まずは、遺品整理業者として開業をする際に取得しておくと役立つ資格・許可を5つご紹介します。
- 一般廃棄物収集運搬許可証
- 産業廃棄物収集運搬許可証
- 古物商許可証
- 一般貨物自動車運送事業の許可
- 遺品整理士
取得は必須ではありませんが、提供するサービス内容によっては無許可でおこなうと違法となってしまうものもあるため注意してください。
一般廃棄物収集運搬許可証
一般廃棄物収集運搬許可証とは、一般家庭から出る不用品を回収・運搬する際に必要な許可です。
遺品整理業でいえば、遺品の回収や運搬作業を行う場合に取得する必要があります。
一般廃棄物収集運搬許可証を取得するには、自治体へ申請をする必要があります。
なお、申請には手数料として5,000〜10,000円の支払いが必要です。
ただし、取得が難しい場合は一般廃棄物収集運搬許可を取得している業者と提携をして業務にあたることも可能です。
産業廃棄物収集運搬許可証
産業廃棄物収集運搬許可証とは、法人が排出する不用品を回収・運搬する際に必要な許可です。

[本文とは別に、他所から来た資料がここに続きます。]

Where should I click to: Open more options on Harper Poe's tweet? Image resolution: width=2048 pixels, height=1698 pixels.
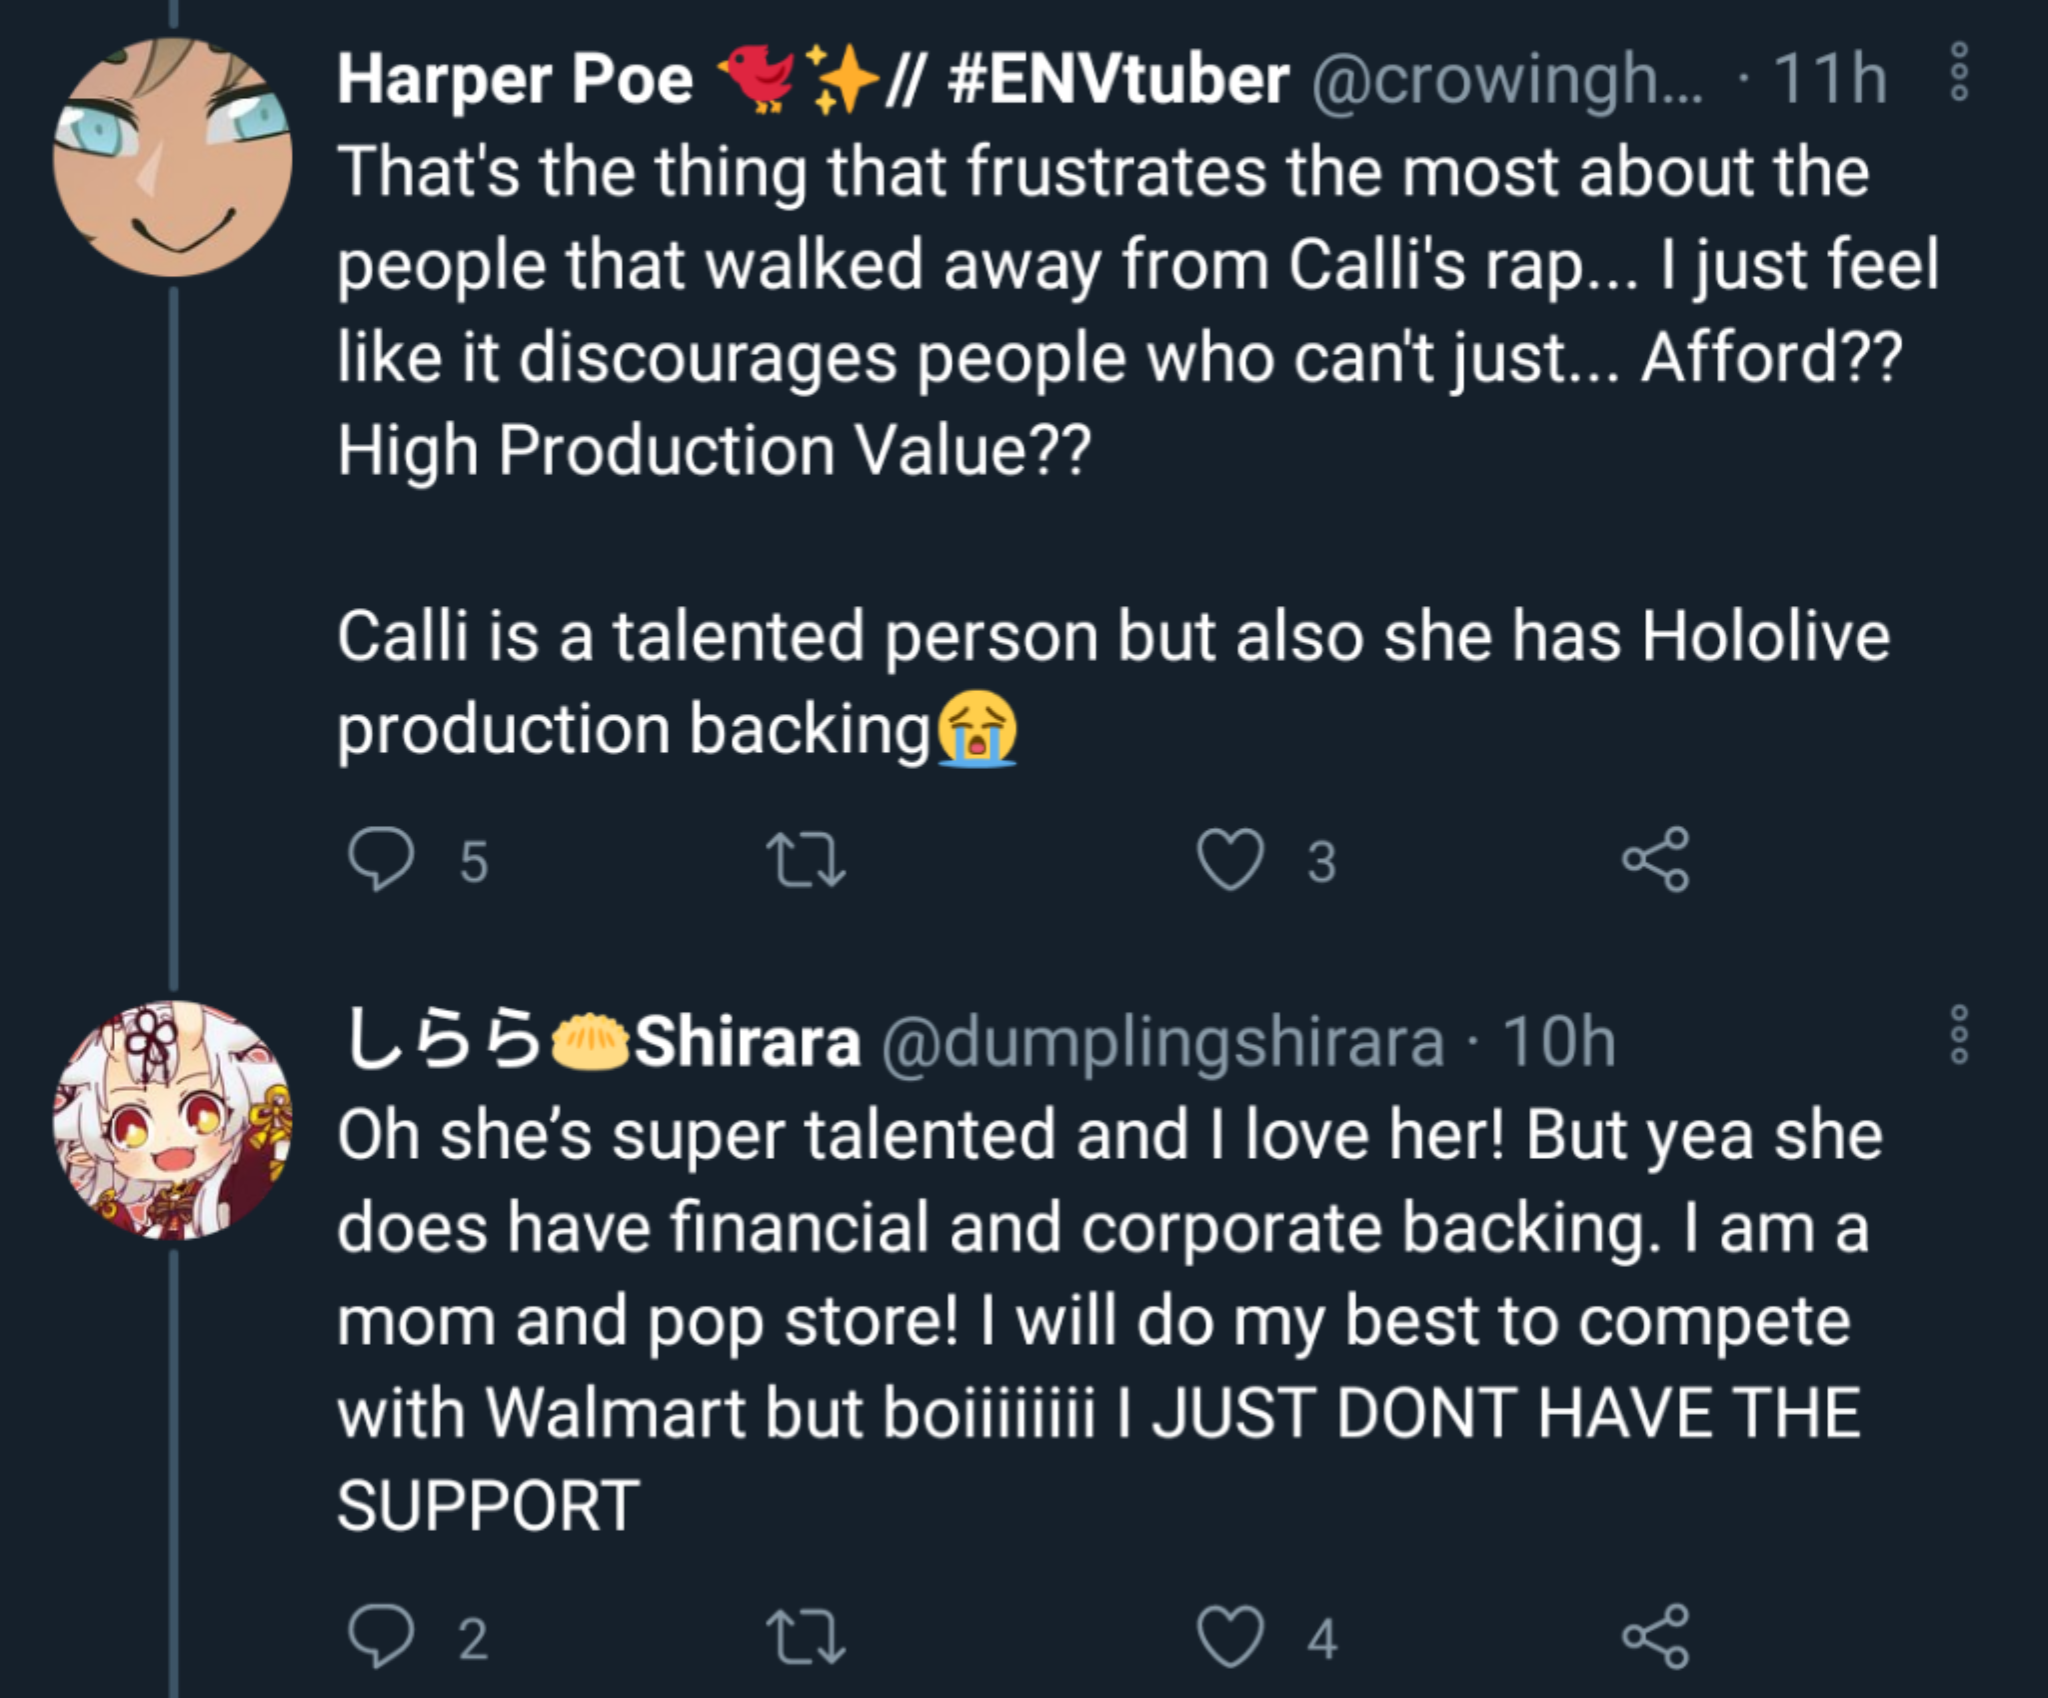point(1960,71)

遺品整理業では法人の不用品を扱う機会はあまりありませんが、一般家庭にある農薬や廃油なども産業廃棄物にみなされる場合があります。取得が必須となる許可ではないものの、あらゆる可能性を考えて取得は検討しておくべきでしょう。
産業廃棄物収集運搬許可証を取得するには、都道府県知事へ申請が必要です。
なお、申請には手数料が必要であり、全国一律で81,000円かかります。
古物商許可証
古物商許可証とは、古物営業法で規定されている古物を売ったり、買ったり、交換したりする際に必要な資格です。
該当する古物は衣類や貴金属、家具や書籍、美術品など、遺品整理時に扱うものも多数あります。それら遺品を買取したり売却したりする際は取得が必須となる資格です。
古物商許可証を取得するには、警察署への申請が必要となります。
また、申請手数料として19,000円かかることを覚えておきましょう。
一般貨物自動車運送事業の許可
一般貨物自動車運送事業の許可とは、車両を利用して荷物を運送し、対価を受け取るといった業務をおこなう際に必要な許可です。
遺品整理業でいえば、故人宅から遺族宅へ遺品を運ぶなどといったサービスを提供する場合に、この許可を得ておく必要があります。
一般貨物自動車運送事業の許可を得るには各運輸支局で審査を受ける必要があります。
なお、費用は120,000円程度かかります。
遺品整理士
遺品整理士は、遺品整理業を開業するうえで最重要ともいえる資格です。
民間資格ではありますが、遺品整理業者としてのノウハウを学ぶには最適の資格といえます。
遺品整理士の資格を取得するためには、「一般財団法人 遺品整理士認定協会」へ申し込みをおこない、通信講座を受けたうえで試験を受ける必要があります。資格が取得できるまで2〜3ヵ月かかるため、早めに申し込みを済ませておきましょう。
なお、費用として入会金が25,000円、会費が10,000円かかります。
遺品整理士ふくめ、遺品整理業に必要な資格については下記の記事で詳しく解説しています。参考にしてください。
遺品整理士資格は必要か?取得のメリットを解説
遺品整理士の資格は重要であるとご紹介しましたが、その理由は下記にあります。
- 実務に直結する知識を身につけられる
- 顧客からの信頼を得られる
- 遺品整理士認定協会から仕事を受けられる
資格を取得する際に受講する遺品整理士養成講座では、遺品の扱い方や、遺品に関連する法律など、実務に直結する知識を得ることができます。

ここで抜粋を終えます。